Oggi Chiara Palazzolo avrebbe compiuto 61 anni, se il suo tempo non si fosse fermato il 6 agosto del 2012. Non sembra che siano passati dieci anni, non per chi continua a volerle bene e a rileggere ostinatamente i suoi libri, che avrebbero potuti essere molti di più. Quanti ne avrebbe scritti, mi chiedo, in dieci anni? Forse cinque, perché Chiara non era una scrittrice da un romanzo l’anno. O forse, invece, avrebbe avuto tante di quelle cose da dire che avrebbe accelerato il ritmo. E di cosa avrebbe parlato? Metto in fila questo tempo: la sparatoria alla Sandy Hook di Newtown, le dimissioni di un Papa, la strage in mare a Lampedusa, il pilota suicida in Provenza, la decadenza e la nuova ascesa di Berlusconi, gli attentati a Parigi, l’assassinio di Giulio Regeni, il terremoto in Centro Italia, la pandemia, la guerra. Chissà quale tratto della nostra mutazione avrebbe messo a fuoco, lei che nei suoi sopramorti della trilogia di Mirta-Luna aveva raccontato la rabbia degli anni Zero, come mi raccontò:
“Sospesi tra la vita e la morte – intrappolati nella panic room, se vogliamo – i sopramorti sviluppano rabbia, è ovvio. Cos’altro gli resta? Non saranno mai più vivi, non gusteranno la dolcezza di una giornata ventilata, né il calore di un bicchiere di vino. Non sentono né caldo né freddo, non avvertono i sapori, non riescono neanche a piangere. Vivono una perfetta non-vita: senza malattie, senza invecchiamento, senza morte. Una non-vita asettica e gelida, che devono animare di emozioni estreme per riuscire a “tornare” in vita, seppure per pochi attimi: pensiamo alla ferocia delle loro cacce ai viventi, ai pericolosi passatempi di Gatto Machesi, alle sfide perverse di Luna, alle amare vendette di Sara, al cinismo ironico e disperato di Max, forse il personaggio più lucido e autentico dell’intera trilogia. La rabbia dei sopramorti è la rabbia del diverso. Ed è una rabbia senza fine e senza sfogo, come l’odio di tutti gli esclusi.”
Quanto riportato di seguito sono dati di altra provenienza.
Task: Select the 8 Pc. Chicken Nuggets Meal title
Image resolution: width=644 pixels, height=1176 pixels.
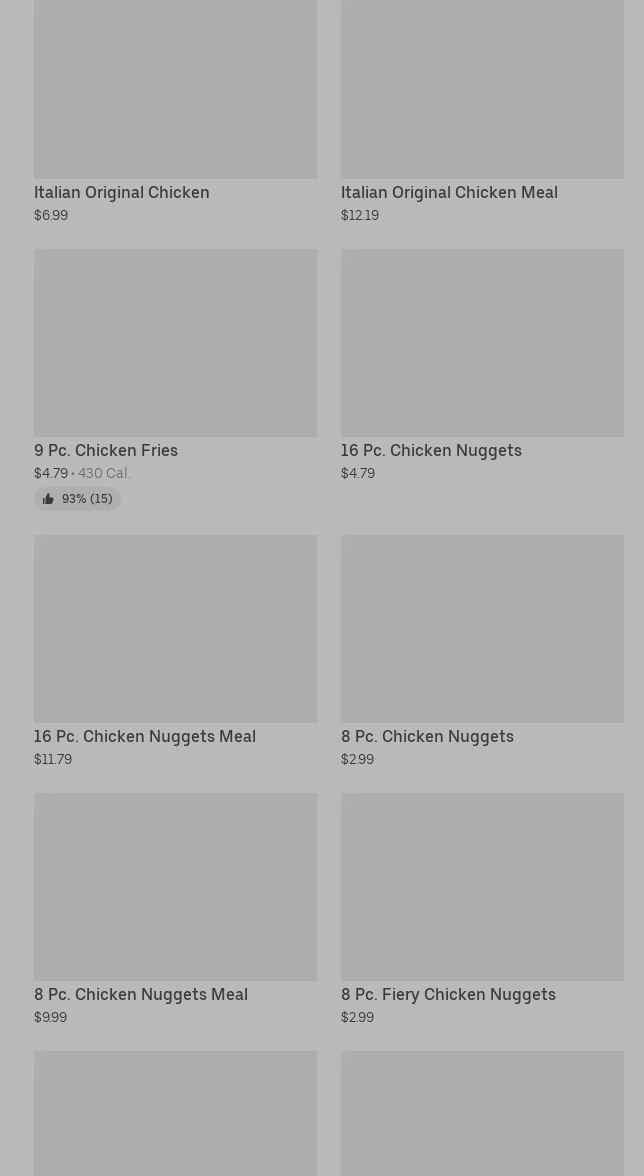Action: click(x=141, y=994)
Sarebbe stato bello leggerla ancora. Sarebbe stato bello festeggiare il suo compleanno andando a mangiare, come spesso facevamo, una pizza spessa e ben condita a piazza Barberini e fumare la sigaretta del dopo cena guardando la città. La rileggo, e vi segnalo anche l’omaggio che Salvo Sequenzia le dedica su Letteratitudine. E’ comunque bello ritrovarla nelle pagine che ancora sono disponibili, sperando che lo siano sempre di più.
Sì manca la voce di Chiara Palazzolo. Che ci ricorda quanto sia falsa l’idea che le voci andate via saranno rimpiazzate da altre voci. No. Sono venute e verranno altre voci, ma questo non toglie un grammo al peso della sua assenza.